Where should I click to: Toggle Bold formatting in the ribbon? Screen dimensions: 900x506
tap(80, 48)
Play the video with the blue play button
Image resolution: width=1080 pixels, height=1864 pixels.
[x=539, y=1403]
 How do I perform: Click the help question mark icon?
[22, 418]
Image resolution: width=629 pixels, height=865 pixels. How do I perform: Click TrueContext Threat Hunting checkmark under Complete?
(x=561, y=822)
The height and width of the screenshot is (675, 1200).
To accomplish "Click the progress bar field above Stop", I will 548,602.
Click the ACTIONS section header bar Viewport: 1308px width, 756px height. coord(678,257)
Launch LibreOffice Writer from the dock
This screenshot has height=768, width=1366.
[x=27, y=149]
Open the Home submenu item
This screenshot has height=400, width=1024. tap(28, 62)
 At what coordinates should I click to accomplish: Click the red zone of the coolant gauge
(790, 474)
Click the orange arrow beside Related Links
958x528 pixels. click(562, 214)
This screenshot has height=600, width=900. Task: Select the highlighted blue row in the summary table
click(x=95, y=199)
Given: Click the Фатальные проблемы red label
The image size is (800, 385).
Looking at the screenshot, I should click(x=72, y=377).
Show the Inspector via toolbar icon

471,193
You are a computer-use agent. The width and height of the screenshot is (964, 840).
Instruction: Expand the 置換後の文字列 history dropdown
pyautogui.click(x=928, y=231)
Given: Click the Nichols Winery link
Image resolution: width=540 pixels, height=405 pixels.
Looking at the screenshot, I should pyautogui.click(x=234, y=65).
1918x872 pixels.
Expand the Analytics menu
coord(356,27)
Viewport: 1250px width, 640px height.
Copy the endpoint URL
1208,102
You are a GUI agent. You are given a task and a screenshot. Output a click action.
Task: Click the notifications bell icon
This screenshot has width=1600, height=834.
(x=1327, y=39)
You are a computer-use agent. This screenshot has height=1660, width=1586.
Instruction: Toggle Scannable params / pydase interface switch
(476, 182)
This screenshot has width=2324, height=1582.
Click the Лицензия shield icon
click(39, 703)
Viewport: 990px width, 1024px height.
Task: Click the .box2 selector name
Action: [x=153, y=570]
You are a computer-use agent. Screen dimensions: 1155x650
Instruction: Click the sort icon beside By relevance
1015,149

#### WHAT TO DO:
Copy the entries above exactly, but only from the line holding "Show the Inspector via toolbar icon" through the line holding "Given: Click the Nichols Winery link", both included.

#### FINISHED TASK:
Show the Inspector via toolbar icon

471,193
You are a computer-use agent. The width and height of the screenshot is (964, 840).
Instruction: Expand the 置換後の文字列 history dropdown
pyautogui.click(x=928, y=231)
Given: Click the Nichols Winery link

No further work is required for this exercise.